Community-acquired infections: Onset occurs within 48 h of admission or more than 48 h after discharge.
Hospital-acquired infections: Onset occurs more than 48 h after admission or within 48 h after discharge in patients who have no infection symptoms and are not in a latent period at admission.
Fungal culture and drug susceptibility test
Samples, such as blood, CSF, and intra-articular effusion, were inoculated onto Sabourand’s agar medium and incubated in an incubator at 37 °C for 48 h. Suspicious colonies on the plates were further separated and purified, and the species were identified by Matrix-Assisted Laser Desorption/Ionization Time of Flight Mass Spectrometry (MALDI-TOF MS) or Internal Transcribed Spacer (ITS) sequencing. The drug susceptibility tests were performed using an ATB Fungus 3 kit (Bio-Mérieux, France). The minimum inhibitory concentration (MIC) clinical breakpoints of fluconazole and voriconazole for Candida albicans were interpreted according to clinical and laboratory standards institute (CLSI) M60: fluconazole—susceptible (S) ≤ 2 µg/mL, susceptible-dose dependent (SDD) = 4 µg/mL, and resistant (R) ≥ 8 µg/mL; voriconazole—S ≤ 0.12 µg/mL, intermediate (I) = 0.25–0.5 µg/mL, and R ≥ 1 µg/mL . There were no MIC clinical breakpoints for amphotericin B, and our study used epidemiological cutoff value (ECV, 2 µg/mL) to determine whether the strain was wide type (WT) or non-wild type (NWT) according to CLSI M59 . There were no MIC clinical breakpoints of itraconazole and flucytosine for Candida albicans based on CLSI methods.
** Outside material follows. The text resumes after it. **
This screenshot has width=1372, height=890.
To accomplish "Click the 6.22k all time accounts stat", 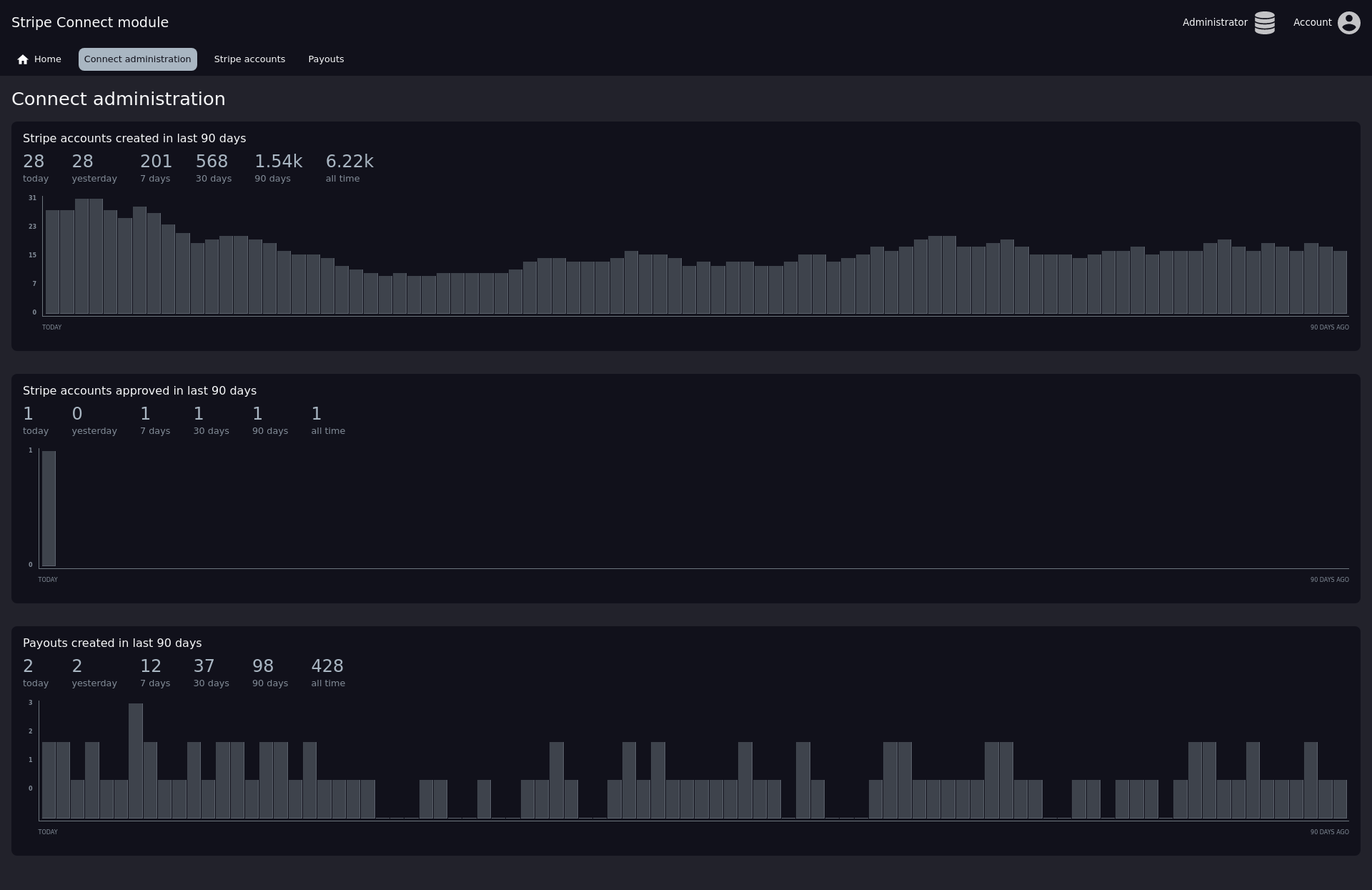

In attempt to identify an underlying etiological factor for susceptibility to CNSC, WES was done on a subset of patients with their parents’ approval. DNA was isolated from peripheral blood samples obtained from patients and parents using the Gentra Puregene Blood Kit (Qiagen, Hilden, Germany). Whole exome was captured using a SureSelect Human All Exon Kit (Agilent Technologies, Santa Clara, CA, USA). WES was performed on an Illumina Hiseq X Analyzer (Illumina, San Diego, CA) with 150 base paired-end runs. Sequence reads were mapped to the GRCh37/hg19 human reference genome. Variants were annotated and filtered by TGex (http://app.genecards.cn), and selection criteria referred to the principle described in the published paper . Variants were classified according to the American College of Medical Genetics and Genomics and the Association for Molecular Pathology (ACMG/AMP) interpretation standards and guidelines .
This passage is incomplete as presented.